KELER CCP according to the European Parliament and the Council (EU) 2019/834 regulation (EMIR REFIT) article 1. point 10 paragraph (7) publishes the design of it’s margin model and it’s key assumptions regarding CEEGEX spot market and HUDEX/Gas Futures markets.

CEEGEX spot market

There is no algorithm based turnover margin requirement calculation by KELER CCP for CEEGEX spot market. Clearing members can voluntarily define the amount of turnover margin necessary for their trading limits. Clearing members can define the necessary amount of collaterals (EUR) as turnover margin based on their planned exposures and trading limits.  If clearing members do not generate any financial obligations, the placement of turnover margin is not necessary, meaning the required minimum amount of turnover margin is 0 EUR for CEEGEX spot clearing members. Determination of the CEEGEX turnover margin is published in announcement.

HUDEX derivative market

Initial margin is determined by product and is stated in the applicable announcement that KELER CCP publishes on its website.
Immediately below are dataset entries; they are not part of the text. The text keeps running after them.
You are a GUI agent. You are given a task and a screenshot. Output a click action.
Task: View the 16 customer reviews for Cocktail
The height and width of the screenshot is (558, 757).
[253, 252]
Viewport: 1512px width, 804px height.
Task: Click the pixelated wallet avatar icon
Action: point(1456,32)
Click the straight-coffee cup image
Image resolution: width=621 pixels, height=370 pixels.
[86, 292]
The objective of initial margin is to cover the potential change in the product price of at least two days, with a confidence level of at least 99%.

KELER CCP determines the initial margin based on the calculation of the delta-normal VaR (Value at Risk), in line with the requirements stated in the applicable regulation.  The parameters applied are as follows: minimum holding period of 2 days (EMIR 153/2013/EU RTS  article 26.), confidence level of 99%, and lookback period of at least 1 year (EMIR 153/2013/EU RTS article 25.) which contains stress event, if not, the lookback period should be increased until a stress event is included. Additionally, to determine the VaR value, the change in the product’s log yield volatility computed for the lookback period is used. The calculated risk measure is supplemented with the buffer (25%) against procyclicality in line with EMIR 153/2013/EU RTS article 28. Moreover, liquidity and expert buffer can be applied based on sensitivity test.

When the portfolio level initial margin requirement is calculated, the margin requirement calculated based on the net open positions and the related initial margin parameter is decreased with the spread discounts determined by KELER CCP.  Spread discounts have two types on derivative gas market: 1. Spread discount between products, which is a percentage discount from the sum of initial margin requirements of different product’s opposing positions 2. Spread discounts between maturities which is a percentage discount from the sum of initial margin requirements because of having opposite positons in different maturities in the same product. The determination of spread discounts is based on the Pearson correlation coefficient of daily yields in both cases.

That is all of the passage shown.